* Records for the exercise *
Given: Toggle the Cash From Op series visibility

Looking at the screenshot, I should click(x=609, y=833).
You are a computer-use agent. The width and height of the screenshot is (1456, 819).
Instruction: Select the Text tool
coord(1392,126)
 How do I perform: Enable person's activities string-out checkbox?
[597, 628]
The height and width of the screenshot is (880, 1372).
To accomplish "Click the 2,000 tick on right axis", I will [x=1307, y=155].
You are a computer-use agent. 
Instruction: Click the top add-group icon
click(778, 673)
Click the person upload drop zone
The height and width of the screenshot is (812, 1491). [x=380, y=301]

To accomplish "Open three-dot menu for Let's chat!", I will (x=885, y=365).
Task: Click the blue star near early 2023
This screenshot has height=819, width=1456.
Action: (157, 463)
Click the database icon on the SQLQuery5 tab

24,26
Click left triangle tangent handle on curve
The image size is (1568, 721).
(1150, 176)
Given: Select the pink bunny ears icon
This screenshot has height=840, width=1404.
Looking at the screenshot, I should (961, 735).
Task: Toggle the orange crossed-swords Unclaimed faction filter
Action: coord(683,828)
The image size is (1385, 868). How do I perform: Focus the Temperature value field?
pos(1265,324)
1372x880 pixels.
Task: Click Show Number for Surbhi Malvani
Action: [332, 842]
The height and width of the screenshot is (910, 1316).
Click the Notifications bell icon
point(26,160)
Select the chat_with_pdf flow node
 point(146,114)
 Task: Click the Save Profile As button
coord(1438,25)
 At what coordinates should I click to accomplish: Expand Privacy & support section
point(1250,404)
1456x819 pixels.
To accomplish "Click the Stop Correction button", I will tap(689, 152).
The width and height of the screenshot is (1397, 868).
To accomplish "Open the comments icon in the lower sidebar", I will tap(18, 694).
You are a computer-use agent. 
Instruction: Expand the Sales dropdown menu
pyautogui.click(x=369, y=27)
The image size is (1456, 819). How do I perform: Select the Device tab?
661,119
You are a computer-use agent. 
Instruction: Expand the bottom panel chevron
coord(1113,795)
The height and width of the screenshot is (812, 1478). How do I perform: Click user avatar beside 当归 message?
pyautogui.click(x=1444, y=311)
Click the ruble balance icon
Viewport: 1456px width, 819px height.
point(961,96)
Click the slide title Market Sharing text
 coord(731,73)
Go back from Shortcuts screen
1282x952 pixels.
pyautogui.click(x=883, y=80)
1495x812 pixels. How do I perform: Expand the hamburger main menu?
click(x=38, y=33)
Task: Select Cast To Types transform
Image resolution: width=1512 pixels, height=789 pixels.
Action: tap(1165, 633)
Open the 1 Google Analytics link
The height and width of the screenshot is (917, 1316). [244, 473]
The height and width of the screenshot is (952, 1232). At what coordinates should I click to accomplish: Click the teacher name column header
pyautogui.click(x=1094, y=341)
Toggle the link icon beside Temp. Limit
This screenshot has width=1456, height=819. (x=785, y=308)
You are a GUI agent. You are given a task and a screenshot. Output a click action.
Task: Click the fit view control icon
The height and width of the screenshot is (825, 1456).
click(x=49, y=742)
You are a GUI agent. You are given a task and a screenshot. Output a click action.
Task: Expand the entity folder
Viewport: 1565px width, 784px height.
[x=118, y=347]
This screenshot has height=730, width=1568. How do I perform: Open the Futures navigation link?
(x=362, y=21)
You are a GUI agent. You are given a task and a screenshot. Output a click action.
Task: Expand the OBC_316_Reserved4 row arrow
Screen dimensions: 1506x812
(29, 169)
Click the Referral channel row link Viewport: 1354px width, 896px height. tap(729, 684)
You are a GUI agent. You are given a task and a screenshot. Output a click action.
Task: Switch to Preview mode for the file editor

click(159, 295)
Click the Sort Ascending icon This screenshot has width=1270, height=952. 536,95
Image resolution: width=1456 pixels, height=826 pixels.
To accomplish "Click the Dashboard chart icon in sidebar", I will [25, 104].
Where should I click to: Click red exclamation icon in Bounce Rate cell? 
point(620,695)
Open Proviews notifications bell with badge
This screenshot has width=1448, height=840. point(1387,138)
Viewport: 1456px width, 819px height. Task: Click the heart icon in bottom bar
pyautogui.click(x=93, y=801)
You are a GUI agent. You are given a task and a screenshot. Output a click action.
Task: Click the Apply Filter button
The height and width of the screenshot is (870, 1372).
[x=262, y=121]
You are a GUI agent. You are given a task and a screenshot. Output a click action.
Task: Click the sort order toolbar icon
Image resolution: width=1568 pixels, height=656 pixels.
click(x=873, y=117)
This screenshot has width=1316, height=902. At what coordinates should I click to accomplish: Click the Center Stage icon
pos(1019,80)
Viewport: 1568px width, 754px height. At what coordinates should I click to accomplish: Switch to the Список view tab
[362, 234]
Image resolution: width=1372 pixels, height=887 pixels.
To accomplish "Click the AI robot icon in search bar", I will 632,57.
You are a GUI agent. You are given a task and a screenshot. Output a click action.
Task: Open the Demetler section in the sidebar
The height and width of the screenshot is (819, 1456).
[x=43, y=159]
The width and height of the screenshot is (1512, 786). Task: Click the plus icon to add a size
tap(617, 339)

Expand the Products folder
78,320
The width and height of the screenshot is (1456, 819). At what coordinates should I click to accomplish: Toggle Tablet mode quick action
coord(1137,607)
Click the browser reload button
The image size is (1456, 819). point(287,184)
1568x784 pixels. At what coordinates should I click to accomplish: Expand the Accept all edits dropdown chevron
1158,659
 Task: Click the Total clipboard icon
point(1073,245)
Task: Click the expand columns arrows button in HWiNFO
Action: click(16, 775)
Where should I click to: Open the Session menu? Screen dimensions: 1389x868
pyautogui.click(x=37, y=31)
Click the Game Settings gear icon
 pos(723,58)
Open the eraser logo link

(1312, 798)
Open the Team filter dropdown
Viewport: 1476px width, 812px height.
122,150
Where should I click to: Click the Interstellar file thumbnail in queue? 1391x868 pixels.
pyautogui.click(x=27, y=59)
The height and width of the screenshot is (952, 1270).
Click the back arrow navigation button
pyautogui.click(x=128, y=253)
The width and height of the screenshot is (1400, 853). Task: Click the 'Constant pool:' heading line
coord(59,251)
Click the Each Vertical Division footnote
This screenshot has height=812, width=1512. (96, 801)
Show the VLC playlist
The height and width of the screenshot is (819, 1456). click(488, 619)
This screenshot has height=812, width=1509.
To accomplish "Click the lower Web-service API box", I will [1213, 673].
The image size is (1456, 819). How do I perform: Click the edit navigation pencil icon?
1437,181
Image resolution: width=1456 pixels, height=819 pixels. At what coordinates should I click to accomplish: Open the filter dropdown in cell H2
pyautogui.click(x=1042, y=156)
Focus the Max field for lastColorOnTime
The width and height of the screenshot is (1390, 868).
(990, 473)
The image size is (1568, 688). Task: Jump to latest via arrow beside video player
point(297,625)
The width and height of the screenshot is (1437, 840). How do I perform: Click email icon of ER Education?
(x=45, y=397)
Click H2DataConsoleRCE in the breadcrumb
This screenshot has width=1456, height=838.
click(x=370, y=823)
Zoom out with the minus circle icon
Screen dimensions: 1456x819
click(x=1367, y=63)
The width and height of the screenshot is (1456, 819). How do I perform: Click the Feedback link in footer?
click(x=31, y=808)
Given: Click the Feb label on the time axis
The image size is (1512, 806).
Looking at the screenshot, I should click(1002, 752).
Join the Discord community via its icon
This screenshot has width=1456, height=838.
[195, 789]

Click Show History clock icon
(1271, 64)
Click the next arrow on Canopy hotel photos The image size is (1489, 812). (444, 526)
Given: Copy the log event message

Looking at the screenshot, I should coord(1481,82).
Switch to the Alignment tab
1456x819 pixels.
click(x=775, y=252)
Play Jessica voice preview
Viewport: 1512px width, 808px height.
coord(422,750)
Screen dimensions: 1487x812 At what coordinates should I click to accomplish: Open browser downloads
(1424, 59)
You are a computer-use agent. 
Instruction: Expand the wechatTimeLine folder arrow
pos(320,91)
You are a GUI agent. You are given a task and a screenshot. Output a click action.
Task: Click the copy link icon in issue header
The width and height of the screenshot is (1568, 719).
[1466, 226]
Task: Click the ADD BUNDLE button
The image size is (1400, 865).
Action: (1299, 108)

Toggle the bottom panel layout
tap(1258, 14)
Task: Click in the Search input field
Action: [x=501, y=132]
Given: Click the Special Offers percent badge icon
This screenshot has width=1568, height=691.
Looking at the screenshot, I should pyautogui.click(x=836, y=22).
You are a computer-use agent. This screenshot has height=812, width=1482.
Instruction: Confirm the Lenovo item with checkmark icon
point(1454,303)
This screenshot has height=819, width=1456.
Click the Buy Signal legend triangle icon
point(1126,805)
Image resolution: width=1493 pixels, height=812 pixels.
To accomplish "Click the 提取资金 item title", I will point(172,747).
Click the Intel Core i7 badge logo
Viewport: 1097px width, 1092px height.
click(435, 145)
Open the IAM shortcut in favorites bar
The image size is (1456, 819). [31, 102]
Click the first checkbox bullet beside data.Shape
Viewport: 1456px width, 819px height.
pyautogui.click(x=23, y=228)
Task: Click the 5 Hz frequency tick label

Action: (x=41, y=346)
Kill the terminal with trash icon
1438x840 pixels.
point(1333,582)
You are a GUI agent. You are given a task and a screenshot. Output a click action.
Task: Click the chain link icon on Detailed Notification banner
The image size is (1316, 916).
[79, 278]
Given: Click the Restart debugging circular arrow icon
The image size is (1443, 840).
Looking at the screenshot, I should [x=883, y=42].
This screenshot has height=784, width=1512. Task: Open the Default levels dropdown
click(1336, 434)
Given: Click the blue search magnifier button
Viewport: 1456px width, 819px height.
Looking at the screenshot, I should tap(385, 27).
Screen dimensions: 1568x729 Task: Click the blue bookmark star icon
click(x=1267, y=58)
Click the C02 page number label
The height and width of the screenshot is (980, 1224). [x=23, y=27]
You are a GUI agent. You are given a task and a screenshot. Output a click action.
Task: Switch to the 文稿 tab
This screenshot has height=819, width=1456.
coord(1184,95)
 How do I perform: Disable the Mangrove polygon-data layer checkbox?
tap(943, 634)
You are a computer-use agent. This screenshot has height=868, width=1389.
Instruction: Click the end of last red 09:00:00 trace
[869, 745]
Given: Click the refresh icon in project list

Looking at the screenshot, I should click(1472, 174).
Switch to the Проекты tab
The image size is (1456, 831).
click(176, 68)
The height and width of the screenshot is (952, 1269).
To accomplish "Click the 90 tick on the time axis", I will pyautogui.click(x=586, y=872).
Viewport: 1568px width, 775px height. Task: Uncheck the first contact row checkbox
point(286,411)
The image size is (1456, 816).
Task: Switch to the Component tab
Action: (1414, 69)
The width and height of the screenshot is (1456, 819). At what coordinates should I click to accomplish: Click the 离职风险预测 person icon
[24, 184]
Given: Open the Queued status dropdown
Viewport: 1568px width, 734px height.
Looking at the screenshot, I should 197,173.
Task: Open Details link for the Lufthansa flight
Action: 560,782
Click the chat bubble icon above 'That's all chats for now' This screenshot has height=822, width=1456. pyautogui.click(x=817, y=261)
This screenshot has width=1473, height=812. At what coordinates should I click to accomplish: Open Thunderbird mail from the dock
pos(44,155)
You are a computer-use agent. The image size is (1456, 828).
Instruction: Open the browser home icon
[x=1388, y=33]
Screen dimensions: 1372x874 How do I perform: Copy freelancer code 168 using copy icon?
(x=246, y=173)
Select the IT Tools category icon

* Goal of the exercise *
Some lines of the listing may include the string "sidebar". Tally them and report only the total.

* The completed task *
3